Starting at the line that contains "Open the 母親 list menu icon", output each line exactly as written through the end of the listing below, but leave out the pictures.

_____

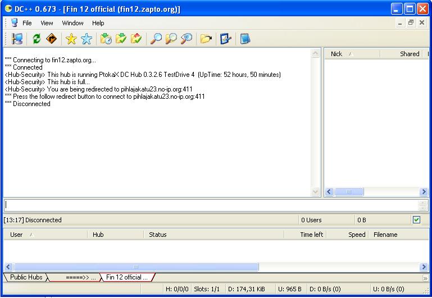Click in the chat message input field

coord(211,205)

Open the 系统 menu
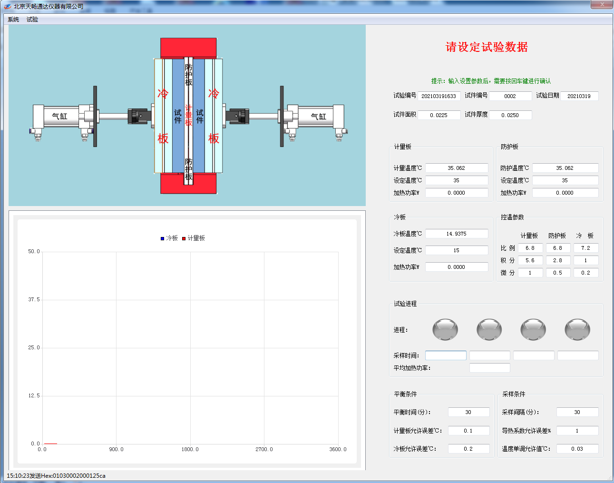(x=13, y=20)
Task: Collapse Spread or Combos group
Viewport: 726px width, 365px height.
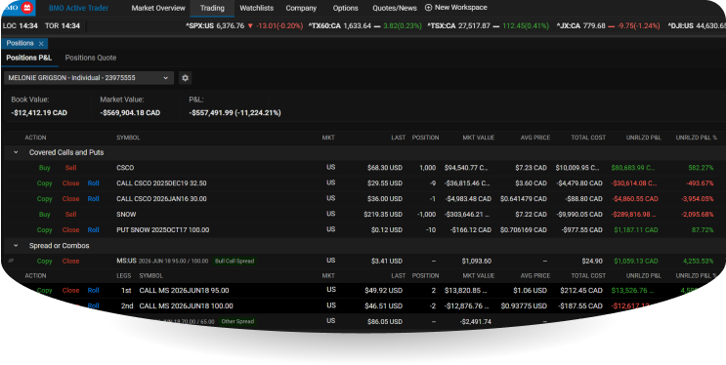Action: click(x=17, y=246)
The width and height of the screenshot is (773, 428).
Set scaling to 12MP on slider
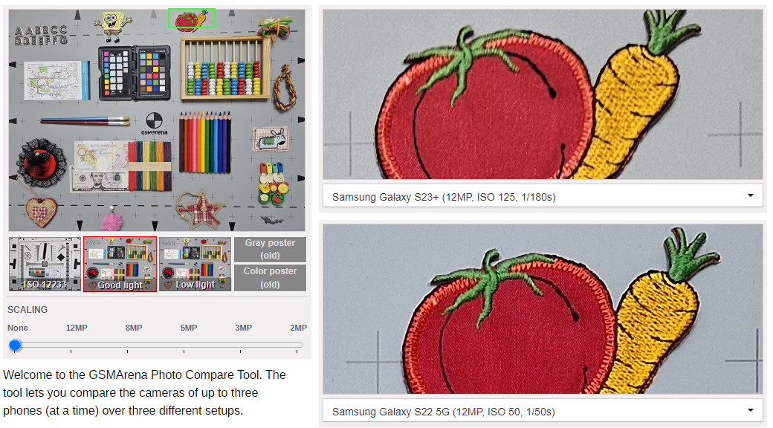pyautogui.click(x=71, y=346)
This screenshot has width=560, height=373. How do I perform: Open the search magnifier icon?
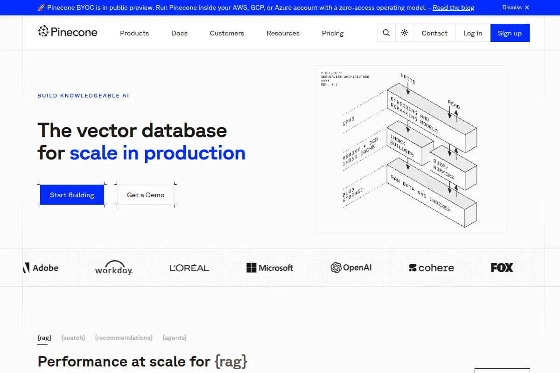point(386,33)
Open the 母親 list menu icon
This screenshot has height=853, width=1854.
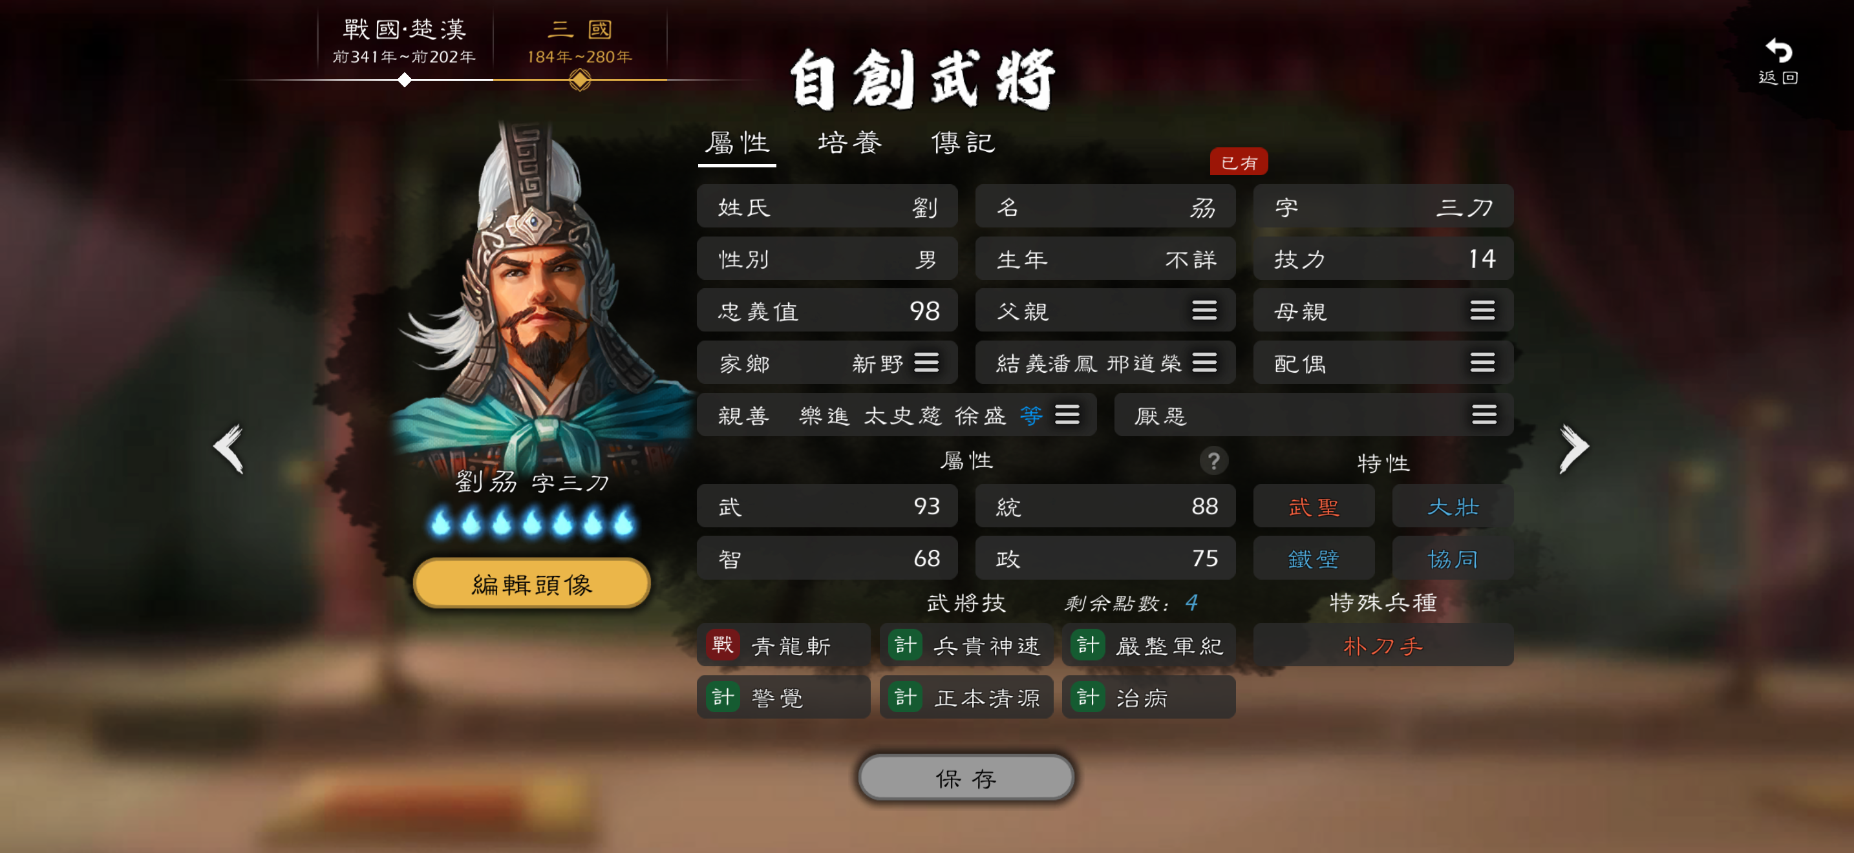pos(1483,310)
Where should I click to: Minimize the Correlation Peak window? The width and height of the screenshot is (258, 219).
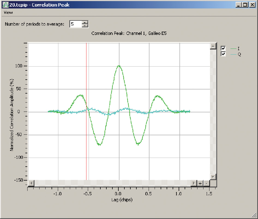point(239,5)
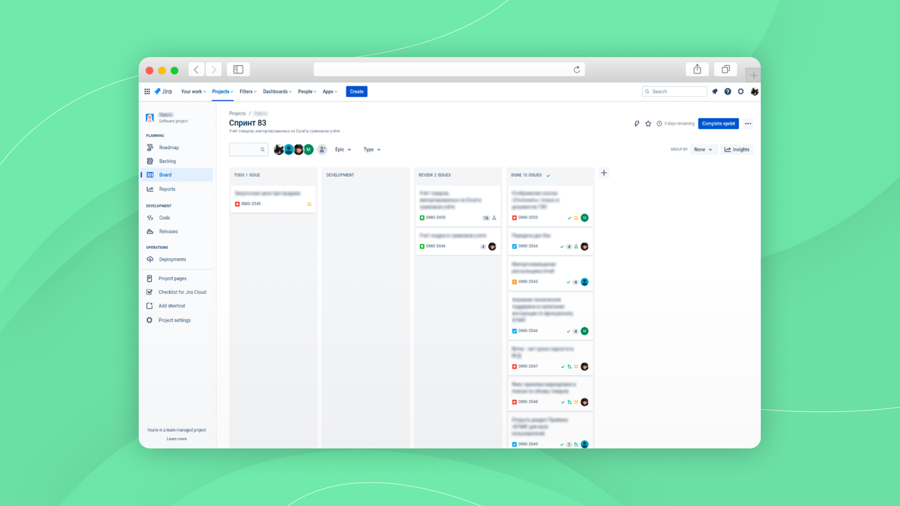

_____

EXERCISE RESULT »
Open the 母親 list menu icon
This screenshot has height=853, width=1854.
pos(1483,310)
Where should I click to: Minimize the Correlation Peak window? The width and height of the screenshot is (258, 219).
point(239,5)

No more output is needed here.